According to a recent poll, those in the heating industry see a pretty bright future for heat pumps in the UK. These installations have been more popular in other parts of Europe than here and are seen as a sustainable and cheaper way of heating a home in the long term. The initial cost of installation, however, is still one of the things that puts people off, says the poll by Daiken UK.
According to hvpmag.co.uk:
“When asked what was the biggest barrier to selling heat pumps, 53% of installers identified the cost compared with a boiler or other renewables, while 22% said that clients’ lack of understanding of the environmental or cost benefits remained a barrier to purchase.”
With potential increases to the Renewable Heat Incentive (RHI) over the next few years, installers of heat pumps may well be able to get a pretty good return on investment. That start-up cost, particularly compared to installing something like a new gas boiler, is still going to be a sticking point. But the return on investment in many cases will far outweigh the initial cost.

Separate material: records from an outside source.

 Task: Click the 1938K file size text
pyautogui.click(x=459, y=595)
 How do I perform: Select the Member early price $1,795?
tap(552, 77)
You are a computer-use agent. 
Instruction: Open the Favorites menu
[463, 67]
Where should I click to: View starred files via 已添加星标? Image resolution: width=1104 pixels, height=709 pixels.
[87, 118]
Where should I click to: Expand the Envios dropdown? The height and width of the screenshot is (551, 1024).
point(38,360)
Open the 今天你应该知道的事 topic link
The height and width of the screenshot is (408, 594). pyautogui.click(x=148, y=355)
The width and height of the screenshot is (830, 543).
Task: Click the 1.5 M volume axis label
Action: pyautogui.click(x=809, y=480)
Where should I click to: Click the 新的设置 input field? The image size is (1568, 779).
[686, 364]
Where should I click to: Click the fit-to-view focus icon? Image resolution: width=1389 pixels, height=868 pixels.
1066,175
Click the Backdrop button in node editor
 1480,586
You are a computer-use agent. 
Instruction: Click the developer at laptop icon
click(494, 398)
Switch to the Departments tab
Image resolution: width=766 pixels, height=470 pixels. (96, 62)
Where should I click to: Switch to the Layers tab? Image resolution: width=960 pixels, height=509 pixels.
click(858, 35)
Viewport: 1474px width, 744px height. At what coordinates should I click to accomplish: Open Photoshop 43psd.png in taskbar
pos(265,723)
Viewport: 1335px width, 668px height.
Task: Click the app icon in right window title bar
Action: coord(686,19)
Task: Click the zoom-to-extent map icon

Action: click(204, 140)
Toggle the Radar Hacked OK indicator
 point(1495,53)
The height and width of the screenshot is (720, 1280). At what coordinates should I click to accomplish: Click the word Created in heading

The Cost of Installing an Air Source Heat Pump
Air source heat pumps are the cheapest to install mainly because they operate above ground and can be attached to an outside wall. The initial cost of the equipment and installation is between £7,000 and £11,000 and how much return you get on your investment depends in part on what system you are replacing and how much you get out of the RHI. If you are replacing an old electric storage heating system you could expect to have savings of up to £1,000 a year and the RHI could provide you with additional payments of between £900 and £1,300. You do have to take into account the extra work you may have to do on your home to make sure that it is well insulated but a good ROI can realistically be achieved over about 6 years.
The Cost of Installing a Ground Source Heat Pump
Because they involve a network of pipes around your property, ground source heat pumps cost a bit more to install. There’s the work required to dig up the garden and there are the changes you need to make to your home insulation that put the costs at around £11-15,000. While it is difficult to make blanket assessments of the benefits, ground source heat pumps are more efficient than air source. If you are replacing old electric heating you should expect to save between £830 and £1,400 depending on the system and size of your home. The RHI is currently quite generous for ground source heat pumps and you could get an additional £2,610 to just under £4,000 a year. Again that means you could see a ROI in about 6 years.
The initial cost of heat pumps at first sight seems high and could well put people off but installation can also deliver a decent return on investment with savings on utility bills and access to the RHI. If you have a home that is suitable for installing a heat pump, meeting the initial costs can bring long term benefits. Heat pumps are also easy maintenance and can last a good number of years while reducing your heating bills and your home’s impact on the environment.